En el pasado, otros artistas reflejaron, signos, alegorías, objetos astrales o animales en superficies de piedra, en la pared o sobre el lienzo; siluetas metafóricas que dejan al descubierto parecidas inquietudes: la búsqueda desde la tierra de otras galaxias quizás más protectoras y benéficas. Y en ese cielo de Miró, de originales imágenes que se irá afirmando en el futuro, de significado definido, las escuetas formas son pájaros, estrellas, lunas, soles y mujeres de inconfundibles azules, amarillos y rojos; simplicidad en la representación de cada elemento, minuciosidad, lentitud intencionada en la elaboración de cada pintura, cuyas mínimas figuras ordenan un nuevo cosmos; en algunas de las obras de esa serie, la presencia de una escalera bien puede indicar los deseos que tiene el artista de evasión, de elevarse buscando un territorio más seguro; y en las explicaciones que ofreció sobre sus orígenes aclaró esa necesidad y también como la música de Bach, Mozart y la poesía tuvieron un papel cada vez más relevante en sus cuadros. 

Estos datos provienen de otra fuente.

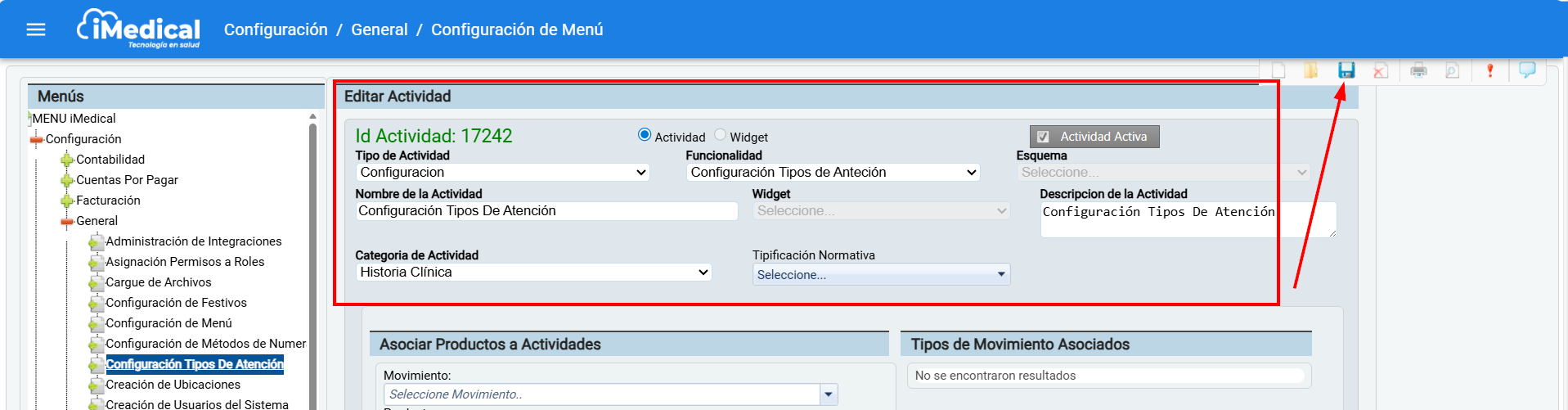
Task: Open the Funcionalidad dropdown
Action: 832,173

Recordemos el contexto de creación del conjunto prodigioso y el asombro causado desde las primeras visiones, a su marchante Pierre Matisse, sintiendo inmediatamente la necesidad de mostrarlo en su galería de Nueva York; y aunque no lo parezca esas creaciones deslumbrantes, de sugestivos títulos revelan la pureza de su mente: “Personajes en la noche guiados por los rostros fosforescentes de los caracoles”, “Signos y constelaciones enamorados de una mujer”, “o El canto de un ruiseñor a medianoche y la lluvia matinal”, nacieron en momentos de grandes incertidumbres, en los comienzos del estallido de la segunda guerra mundial. Por tales motivos, la familia Miró tuvo que abandonar París hacia un lugar más seguro, Varengeville-sur-Mer, un pueblecito de la costa normanda en donde permanecieron hasta el siguiente traslado a Mallorca. En el entorno isleño y en el Mont Roig natal encontraron, en cierto modo, relativo sosiego.  

El cielo y las estrellas son el escenario esencial de la serie que consolida el universo de Miró; el cruce, la maraña de líneas negras, astros, animales, puntos y símbolos, traspasan la aparente visión del espacio nocturno. 

Y así como otros artistas fueron capaces de acuñar con toda crudeza, la realidad de los momentos bélicos mostrando por medio de imágenes la brutalidad e inhumanidad de los hechos, Miró supo plasmar su momento incierto de un modo absolutamente onírico y de delicadeza extrema, fruto de sus viajes imaginativos, de los sueños, de la exploración interior. Quedará en la historia del arte esa serie magistral como símbolo excepcional de unos tiempos convulsos.